A disregarded entity
If an LLC is a disregarded entity, its income and expenses pass through to the owners’ personal tax returns, and the owners pay personal income tax on any profits.
Owners of disregarded entity LLCs are considered self-employed individuals. This means that they must pay Social Security tax up to the annual maximum, and Medicare tax on the full amount of the LLC’s profits.
An S-Corporation also provides pass-through taxation. In contrast, a C-Corporation pays corporate income tax and the shareholders then pay personal income tax on their distributions.
S-Corporation shareholders who also work in the business are considered employees of the corporation. They must pay themselves a reasonable salary and they must pay Social Security and Medicare taxes on that salary.
By electing S-Corporation status, an LLC owner can save on self-employment taxes if the owner’s share of the business profits is greater than the amount the owner would reasonably earn as a salary. Corporations may also be able to take additional tax deductions, such as a deduction for owner-employee’s health insurance plans
How to convert LLC to S-Corporation
If you believe your business structure should be changed from LLC to corporation, the LLC to S-Corporation process requires two steps: converting your LLC to a corporation and then electing S-Corporation status with the IRS.
The first step in an LLC to S-Corp conversion is to determine whether your LLC qualifies for S-Corp status. Not all corporations can be taxed as S-Corporations. The requirements include:
- Must be a domestic corporation
- Must have no more than 100 shareholders
- None of the shareholders can be a partnership, a corporation, or a nonresident alien
- There can only be one class of stock
If your LLC meets the S-Corporation requirements, then in many states you can use a process known as a “statutory conversion” to make the LLC/S-Corp change.

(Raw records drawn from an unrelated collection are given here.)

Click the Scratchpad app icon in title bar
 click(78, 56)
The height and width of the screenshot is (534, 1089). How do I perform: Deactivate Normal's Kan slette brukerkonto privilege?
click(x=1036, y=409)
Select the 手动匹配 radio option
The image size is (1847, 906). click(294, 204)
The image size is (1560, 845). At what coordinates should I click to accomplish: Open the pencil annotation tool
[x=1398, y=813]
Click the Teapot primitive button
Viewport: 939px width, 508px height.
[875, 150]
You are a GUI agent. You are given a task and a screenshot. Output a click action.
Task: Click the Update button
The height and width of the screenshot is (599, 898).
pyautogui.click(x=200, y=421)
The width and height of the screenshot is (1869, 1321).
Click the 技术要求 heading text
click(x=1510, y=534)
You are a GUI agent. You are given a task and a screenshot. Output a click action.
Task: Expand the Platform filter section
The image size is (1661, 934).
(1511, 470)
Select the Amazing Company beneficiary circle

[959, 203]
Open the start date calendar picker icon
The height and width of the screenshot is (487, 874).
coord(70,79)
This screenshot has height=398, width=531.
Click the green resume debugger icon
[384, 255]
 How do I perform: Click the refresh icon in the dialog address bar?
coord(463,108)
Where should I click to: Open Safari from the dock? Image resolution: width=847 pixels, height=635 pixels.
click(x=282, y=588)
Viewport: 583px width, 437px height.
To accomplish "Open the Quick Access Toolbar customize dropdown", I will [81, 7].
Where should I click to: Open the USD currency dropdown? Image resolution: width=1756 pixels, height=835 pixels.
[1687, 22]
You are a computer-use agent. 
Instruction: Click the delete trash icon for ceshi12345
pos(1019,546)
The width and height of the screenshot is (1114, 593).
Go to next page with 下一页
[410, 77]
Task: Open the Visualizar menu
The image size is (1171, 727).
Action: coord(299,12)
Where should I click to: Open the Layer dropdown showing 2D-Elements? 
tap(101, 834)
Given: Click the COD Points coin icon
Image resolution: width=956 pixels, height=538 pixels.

In a statutory conversion, the LLC’s assets and liabilities automatically transfer into a corporation. There’s no need to form a new corporation and dissolve the LLC.
The statutory conversion process is relatively simple: you file a certificate of conversion and other required documents with the state and pay a filing fee. Information, forms, and filing fees are typically available on the website of your state’s business filing agency.
If your LLC was formed in a state that doesn’t allow statutory conversions, you will probably have to undertake a more complicated change procedure known as a statutory merger. In a statutory merger, you form a corporation with your LLC’s members as shareholders.
The shareholders then approve a plan of merger and swap their membership interests in the LLC for shares in the corporation.
To complete the statutory merger, you must file a certificate of merger and any other required documents with your state. You may also be required to file documents formally dissolving the LLC. A statutory merger can be complicated, so it’s a good idea to seek advice from a small business attorney.
Once you have completed the process of converting the LLC to a corporation, you must file Form 2553, Election by a Small Business Corporation, with the IRS to elect S-Corporation tax status.
How can an LLC be an S-Corporation for tax purposes only?
To be taxed as an S-Corporation while still being organized as an LLC, an LLC must meet the same requirements as a corporation regarding number and type of owners.
The LLC must then file IRS Form 8832, Entity Classification Election. Once that is done, the LLC can elect LLC as S-Corp taxation by filing Form 2553, Election by a Small Business Corporation.
Taking advantage of S-Corporation taxation for your LLC is as simple as filing forms with the IRS. To change your entity from an LLC to a corporation, you’ll also need to file forms with the state, and in some states you may have to undertake a more complicated statutory merger.